EXTRAIT À LIRE |
▶
La passion décoloniale de Jean-Luc Einaudi, selon Edwy Plenel.

1951/2014. Photo DR

1951/2014. Photo DR

"Son œuvre rend hommage à la part de lumière du communisme dans sa version internationaliste, de fraternisation des peuples sans hiérarchie d’origine, de culture ou de condition".

Par Edwy Plenel, 1er septembre 2021

Cette année 2021 marque le soixantième anniversaire du massacre parisien du 17 octobre 1961. Dans « Ici on noya les Algériens » (Le passager clandestin), l’historien Fabrice Riceputi rend hommage au combat de Jean-Luc Einaudi pour le sortir de l’oubli. Extraits du texte que j’ai écrit pour soutenir ce livre salutaire.

« Sous le pont Saint-Michel coule le sang » : chaque fois que je franchis la Seine à cet endroit de Paris, que dominent la Préfecture de police et le vieux Palais de justice, j’improvise cette rengaine, dérivée du vers qui ouvre Le Pont Mirabeau, le célèbre poème de Guillaume Apollinaire. Apposée sur l’un des parapets, une plaque discrète témoigne désormais de cette tragédie, moins visible que les grandes lettres noires peintes à l’époque par des militants solidaires de la cause anticolonialiste algérienne, dont une photographie anonyme garde le souvenir : « Ici on noie les Algériens ».
◀
MATÉRIEL FOURNI |
▶
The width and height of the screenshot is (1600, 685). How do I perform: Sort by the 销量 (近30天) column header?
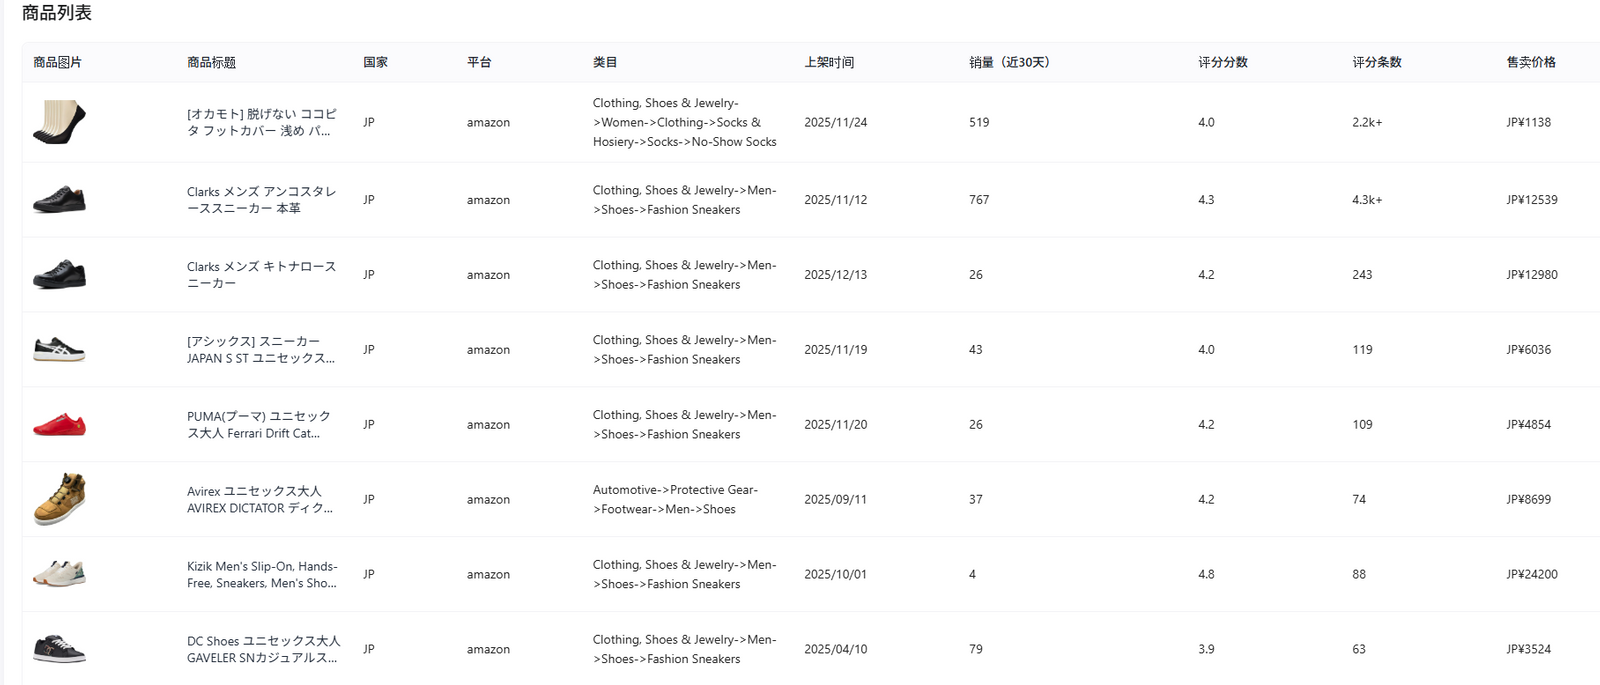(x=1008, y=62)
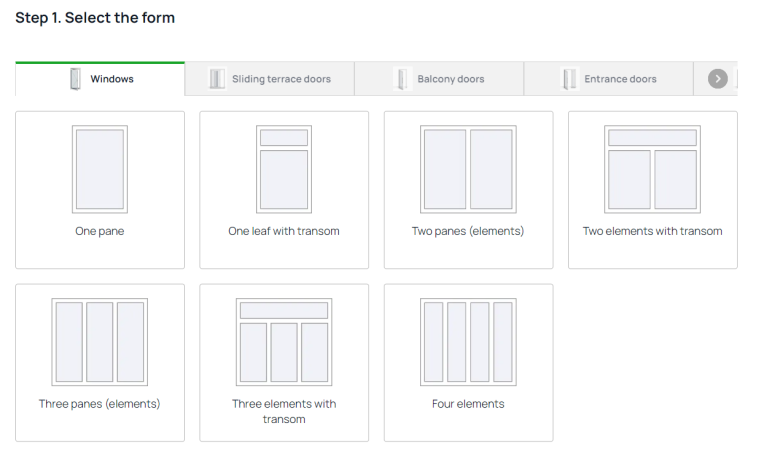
◀
CONSIGNE | Recopiez en entier, mot pour mot, l'extrait sur Jean-Luc Einaudi et le 17 octobre 1961. Ce matériel est distinct de l'extrait et forme un ensemble à part.

RÉSULTAT OBTENU |
La passion décoloniale de Jean-Luc Einaudi, selon Edwy Plenel.

1951/2014. Photo DR

1951/2014. Photo DR

"Son œuvre rend hommage à la part de lumière du communisme dans sa version internationaliste, de fraternisation des peuples sans hiérarchie d’origine, de culture ou de condition".

Par Edwy Plenel, 1er septembre 2021

Cette année 2021 marque le soixantième anniversaire du massacre parisien du 17 octobre 1961. Dans « Ici on noya les Algériens » (Le passager clandestin), l’historien Fabrice Riceputi rend hommage au combat de Jean-Luc Einaudi pour le sortir de l’oubli. Extraits du texte que j’ai écrit pour soutenir ce livre salutaire.

« Sous le pont Saint-Michel coule le sang » : chaque fois que je franchis la Seine à cet endroit de Paris, que dominent la Préfecture de police et le vieux Palais de justice, j’improvise cette rengaine, dérivée du vers qui ouvre Le Pont Mirabeau, le célèbre poème de Guillaume Apollinaire. Apposée sur l’un des parapets, une plaque discrète témoigne désormais de cette tragédie, moins visible que les grandes lettres noires peintes à l’époque par des militants solidaires de la cause anticolonialiste algérienne, dont une photographie anonyme garde le souvenir : « Ici on noie les Algériens ».